_Task instructions:_ Output every line of the items below as a JSON list of strings, one string per line, leaving out blank lines.

_Dataset rows:_
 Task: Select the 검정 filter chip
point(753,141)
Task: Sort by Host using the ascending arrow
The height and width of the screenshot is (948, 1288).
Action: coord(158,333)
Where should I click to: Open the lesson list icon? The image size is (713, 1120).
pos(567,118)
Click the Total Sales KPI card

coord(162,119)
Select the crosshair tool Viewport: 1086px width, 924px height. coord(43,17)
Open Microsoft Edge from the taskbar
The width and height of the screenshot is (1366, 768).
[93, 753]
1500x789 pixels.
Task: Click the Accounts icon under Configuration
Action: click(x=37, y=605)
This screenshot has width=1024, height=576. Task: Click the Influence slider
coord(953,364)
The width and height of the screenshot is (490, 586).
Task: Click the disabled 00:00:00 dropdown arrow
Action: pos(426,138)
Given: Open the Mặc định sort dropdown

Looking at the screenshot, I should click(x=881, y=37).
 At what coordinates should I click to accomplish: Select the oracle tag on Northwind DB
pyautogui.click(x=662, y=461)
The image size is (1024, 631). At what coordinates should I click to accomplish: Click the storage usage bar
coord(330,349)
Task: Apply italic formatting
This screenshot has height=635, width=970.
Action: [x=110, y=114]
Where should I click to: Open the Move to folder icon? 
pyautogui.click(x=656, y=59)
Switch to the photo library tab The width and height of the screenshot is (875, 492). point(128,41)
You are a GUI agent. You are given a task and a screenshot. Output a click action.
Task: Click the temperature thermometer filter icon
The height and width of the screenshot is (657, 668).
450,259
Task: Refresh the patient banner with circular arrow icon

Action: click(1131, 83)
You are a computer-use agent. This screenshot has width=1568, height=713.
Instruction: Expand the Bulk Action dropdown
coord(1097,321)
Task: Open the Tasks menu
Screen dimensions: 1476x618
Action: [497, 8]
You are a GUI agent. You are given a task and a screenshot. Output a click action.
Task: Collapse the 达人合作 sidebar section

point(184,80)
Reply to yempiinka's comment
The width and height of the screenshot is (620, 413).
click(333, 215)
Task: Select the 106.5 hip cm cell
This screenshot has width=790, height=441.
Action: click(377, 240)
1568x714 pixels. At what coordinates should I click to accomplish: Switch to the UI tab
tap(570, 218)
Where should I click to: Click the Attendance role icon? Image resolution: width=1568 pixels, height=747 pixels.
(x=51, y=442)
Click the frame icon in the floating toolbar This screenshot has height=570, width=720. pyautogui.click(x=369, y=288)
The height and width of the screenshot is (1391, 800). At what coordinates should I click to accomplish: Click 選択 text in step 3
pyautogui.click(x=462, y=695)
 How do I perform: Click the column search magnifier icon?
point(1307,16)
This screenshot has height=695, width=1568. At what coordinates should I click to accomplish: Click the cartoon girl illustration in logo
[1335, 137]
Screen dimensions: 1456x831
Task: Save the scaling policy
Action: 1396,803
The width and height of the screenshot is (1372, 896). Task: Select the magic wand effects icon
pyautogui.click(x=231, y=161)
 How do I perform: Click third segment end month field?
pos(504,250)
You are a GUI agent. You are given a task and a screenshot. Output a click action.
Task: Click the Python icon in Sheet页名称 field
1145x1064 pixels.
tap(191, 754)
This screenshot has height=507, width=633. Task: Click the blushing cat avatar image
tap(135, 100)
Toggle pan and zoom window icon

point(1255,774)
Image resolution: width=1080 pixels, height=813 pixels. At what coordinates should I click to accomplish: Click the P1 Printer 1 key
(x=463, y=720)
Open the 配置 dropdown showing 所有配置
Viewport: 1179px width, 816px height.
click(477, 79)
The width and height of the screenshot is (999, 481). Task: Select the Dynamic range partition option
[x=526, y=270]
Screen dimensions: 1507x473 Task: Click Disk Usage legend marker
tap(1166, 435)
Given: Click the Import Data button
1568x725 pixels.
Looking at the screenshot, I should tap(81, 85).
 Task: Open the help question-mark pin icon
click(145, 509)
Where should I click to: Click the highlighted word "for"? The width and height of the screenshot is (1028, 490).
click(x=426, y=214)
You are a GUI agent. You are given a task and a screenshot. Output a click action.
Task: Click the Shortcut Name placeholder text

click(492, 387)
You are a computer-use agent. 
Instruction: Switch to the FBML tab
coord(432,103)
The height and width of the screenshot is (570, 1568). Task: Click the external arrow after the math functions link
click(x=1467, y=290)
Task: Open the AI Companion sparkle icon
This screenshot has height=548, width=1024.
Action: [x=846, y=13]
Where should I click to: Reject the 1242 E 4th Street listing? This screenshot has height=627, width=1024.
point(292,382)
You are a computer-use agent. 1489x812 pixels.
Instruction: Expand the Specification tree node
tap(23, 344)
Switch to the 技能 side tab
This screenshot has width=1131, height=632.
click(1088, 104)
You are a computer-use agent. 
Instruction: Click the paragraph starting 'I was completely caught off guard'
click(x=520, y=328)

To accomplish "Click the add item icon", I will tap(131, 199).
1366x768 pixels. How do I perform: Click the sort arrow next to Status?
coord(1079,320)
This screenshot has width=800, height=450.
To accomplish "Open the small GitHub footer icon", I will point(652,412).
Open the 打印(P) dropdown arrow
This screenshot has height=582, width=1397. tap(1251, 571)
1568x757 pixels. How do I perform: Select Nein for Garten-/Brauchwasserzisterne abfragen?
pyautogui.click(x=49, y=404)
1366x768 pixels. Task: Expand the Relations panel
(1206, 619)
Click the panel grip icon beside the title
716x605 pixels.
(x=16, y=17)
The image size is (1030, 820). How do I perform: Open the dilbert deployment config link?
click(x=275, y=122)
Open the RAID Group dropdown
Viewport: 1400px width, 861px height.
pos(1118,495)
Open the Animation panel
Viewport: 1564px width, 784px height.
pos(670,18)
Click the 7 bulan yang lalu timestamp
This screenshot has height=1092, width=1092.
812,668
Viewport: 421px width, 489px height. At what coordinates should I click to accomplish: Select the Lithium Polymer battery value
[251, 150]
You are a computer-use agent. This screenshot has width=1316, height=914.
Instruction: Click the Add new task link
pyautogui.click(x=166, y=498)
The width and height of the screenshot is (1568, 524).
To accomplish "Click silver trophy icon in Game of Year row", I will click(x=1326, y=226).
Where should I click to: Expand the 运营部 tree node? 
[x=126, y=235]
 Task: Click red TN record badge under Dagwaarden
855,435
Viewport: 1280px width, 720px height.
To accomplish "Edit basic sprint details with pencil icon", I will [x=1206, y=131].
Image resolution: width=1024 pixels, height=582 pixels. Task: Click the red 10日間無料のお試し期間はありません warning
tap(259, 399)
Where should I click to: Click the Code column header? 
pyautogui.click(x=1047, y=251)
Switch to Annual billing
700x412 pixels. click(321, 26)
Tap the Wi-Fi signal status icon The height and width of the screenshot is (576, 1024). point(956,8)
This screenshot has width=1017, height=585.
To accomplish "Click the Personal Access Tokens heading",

_Answer to the exercise:_
[
  " Task: Select the 검정 filter chip",
  "point(753,141)",
  "Task: Sort by Host using the ascending arrow",
  "The height and width of the screenshot is (948, 1288).",
  "Action: coord(158,333)",
  "Where should I click to: Open the lesson list icon? The image size is (713, 1120).",
  "pos(567,118)",
  "Click the Total Sales KPI card",
  "coord(162,119)",
  "Select the crosshair tool Viewport: 1086px width, 924px height. coord(43,17)",
  "Open Microsoft Edge from the taskbar",
  "The width and height of the screenshot is (1366, 768).",
  "[93, 753]",
  "1500x789 pixels.",
  "Task: Click the Accounts icon under Configuration",
  "Action: click(x=37, y=605)",
  "This screenshot has width=1024, height=576. Task: Click the Influence slider",
  "coord(953,364)",
  "The width and height of the screenshot is (490, 586).",
  "Task: Click the disabled 00:00:00 dropdown arrow",
  "Action: pos(426,138)",
  "Given: Open the Mặc định sort dropdown",
  "Looking at the screenshot, I should click(x=881, y=37).",
  " At what coordinates should I click to accomplish: Select the oracle tag on Northwind DB",
  "pyautogui.click(x=662, y=461)",
  "The image size is (1024, 631). At what coordinates should I click to accomplish: Click the storage usage bar",
  "coord(330,349)",
  "Task: Apply italic formatting",
  "This screenshot has height=635, width=970.",
  "Action: [x=110, y=114]",
  "Where should I click to: Open the Move to folder icon? ",
  "pyautogui.click(x=656, y=59)",
  "Switch to the photo library tab The width and height of the screenshot is (875, 492). point(128,41)",
  "You are a GUI agent. You are given a task and a screenshot. Output a click action.",
  "Task: Click the temperature thermometer filter icon",
  "The height and width of the screenshot is (657, 668).",
  "450,259",
  "Task: Refresh the patient banner with circular arrow icon",
  "Action: click(1131, 83)",
  "You are a computer-use agent. This screenshot has width=1568, height=713.",
  "Instruction: Expand the Bulk Action dropdown",
  "coord(1097,321)",
  "Task: Open the Tasks menu",
  "Screen dimensions: 1476x618",
  "Action: [497, 8]",
  "You are a GUI agent. You are given a task and a screenshot. Output a click action.",
  "Task: Collapse the 达人合作 sidebar section",
  "point(184,80)",
  "Reply to yempiinka's comment",
  "The width and height of the screenshot is (620, 413).",
  "click(333, 215)",
  "Task: Select the 106.5 hip cm cell",
  "This screenshot has width=790, height=441.",
  "Action: click(377, 240)",
  "1568x714 pixels. At what coordinates should I click to accomplish: Switch to the UI tab",
  "tap(570, 218)",
  "Where should I click to: Click the Attendance role icon? Image resolution: width=1568 pixels, height=747 pixels.",
  "(x=51, y=442)",
  "Click the frame icon in the floating toolbar This screenshot has height=570, width=720. pyautogui.click(x=369, y=288)",
  "The height and width of the screenshot is (1391, 800). At what coordinates should I click to accomplish: Click 選択 text in step 3",
  "pyautogui.click(x=462, y=695)",
  " How do I perform: Click the column search magnifier icon?",
  "point(1307,16)",
  "This screenshot has height=695, width=1568. At what coordinates should I click to accomplish: Click the cartoon girl illustration in logo",
  "[1335, 137]",
  "Screen dimensions: 1456x831",
  "Task: Save the scaling policy",
  "Action: 1396,803",
  "The width and height of the screenshot is (1372, 896). Task: Select the magic wand effects icon",
  "pyautogui.click(x=231, y=161)",
  " How do I perform: Click third segment end month field?",
  "pos(504,250)",
  "You are a GUI agent. You are given a task and a screenshot. Output a click action.",
  "Task: Click the Python icon in Sheet页名称 field",
  "1145x1064 pixels.",
  "tap(191, 754)",
  "This screenshot has height=507, width=633. Task: Click the blushing cat avatar image",
  "tap(135, 100)",
  "Toggle pan and zoom window icon",
  "point(1255,774)",
  "Image resolution: width=1080 pixels, height=813 pixels. At what coordinates should I click to accomplish: Click the P1 Printer 1 key",
  "(x=463, y=720)",
  "Open the 配置 dropdown showing 所有配置",
  "Viewport: 1179px width, 816px height.",
  "click(477, 79)",
  "The width and height of the screenshot is (999, 481). Task: Select the Dynamic range partition option",
  "[x=526, y=270]",
  "Screen dimensions: 1507x473 Task: Click Disk Usage legend marker",
  "tap(1166, 435)",
  "Given: Click the Import Data button",
  "1568x725 pixels.",
  "Looking at the screenshot, I should tap(81, 85).",
  " Task: Open the help question-mark pin icon",
  "click(145, 509)",
  "Where should I click to: Click the highlighted word \"for\"? The width and height of the screenshot is (1028, 490).",
  "click(x=426, y=214)",
  "You are a GUI agent. You are given a task and a screenshot. Output a click action.",
  "Task: Click the Shortcut Name placeholder text",
  "click(492, 387)",
  "You are a computer-use agent. ",
  "Instruction: Switch to the FBML tab",
  "coord(432,103)",
  "The height and width of the screenshot is (570, 1568). Task: Click the external arrow after the math functions link",
  "click(x=1467, y=290)",
  "Task: Open the AI Companion sparkle icon",
  "This screenshot has height=548, width=1024.",
  "Action: [x=846, y=13]",
  "Where should I click to: Reject the 1242 E 4th Street listing? This screenshot has height=627, width=1024.",
  "point(292,382)",
  "You are a computer-use agent. 1489x812 pixels.",
  "Instruction: Expand the Specification tree node",
  "tap(23, 344)",
  "Switch to the 技能 side tab",
  "This screenshot has width=1131, height=632.",
  "click(1088, 104)",
  "You are a computer-use agent. ",
  "Instruction: Click the paragraph starting 'I was completely caught off guard'",
  "click(x=520, y=328)",
  "To accomplish \"Click the add item icon\", I will tap(131, 199).",
  "1366x768 pixels. How do I perform: Click the sort arrow next to Status?",
  "coord(1079,320)",
  "This screenshot has width=800, height=450.",
  "To accomplish \"Open the small GitHub footer icon\", I will point(652,412).",
  "Open the 打印(P) dropdown arrow",
  "This screenshot has height=582, width=1397. tap(1251, 571)",
  "1568x757 pixels. How do I perform: Select Nein for Garten-/Brauchwasserzisterne abfragen?",
  "pyautogui.click(x=49, y=404)",
  "1366x768 pixels. Task: Expand the Relations panel",
  "(1206, 619)",
  "Click the panel grip icon beside the title",
  "716x605 pixels.",
  "(x=16, y=17)",
  "The image size is (1030, 820). How do I perform: Open the dilbert deployment config link?",
  "click(x=275, y=122)",
  "Open the RAID Group dropdown",
  "Viewport: 1400px width, 861px height.",
  "pos(1118,495)",
  "Open the Animation panel",
  "Viewport: 1564px width, 784px height.",
  "pos(670,18)",
  "Click the 7 bulan yang lalu timestamp",
  "This screenshot has height=1092, width=1092.",
  "812,668",
  "Viewport: 421px width, 489px height. At what coordinates should I click to accomplish: Select the Lithium Polymer battery value",
  "[251, 150]",
  "You are a computer-use agent. This screenshot has width=1316, height=914.",
  "Instruction: Click the Add new task link",
  "pyautogui.click(x=166, y=498)",
  "The width and height of the screenshot is (1568, 524).",
  "To accomplish \"Click silver trophy icon in Game of Year row\", I will click(x=1326, y=226).",
  "Where should I click to: Expand the 运营部 tree node? ",
  "[x=126, y=235]",
  " Task: Click red TN record badge under Dagwaarden",
  "855,435",
  "Viewport: 1280px width, 720px height.",
  "To accomplish \"Edit basic sprint details with pencil icon\", I will [x=1206, y=131].",
  "Image resolution: width=1024 pixels, height=582 pixels. Task: Click the red 10日間無料のお試し期間はありません warning",
  "tap(259, 399)",
  "Where should I click to: Click the Code column header? ",
  "pyautogui.click(x=1047, y=251)",
  "Switch to Annual billing",
  "700x412 pixels. click(321, 26)",
  "Tap the Wi-Fi signal status icon The height and width of the screenshot is (576, 1024). point(956,8)",
  "This screenshot has width=1017, height=585.",
  "To accomplish \"Click the Personal Access Tokens heading\","
]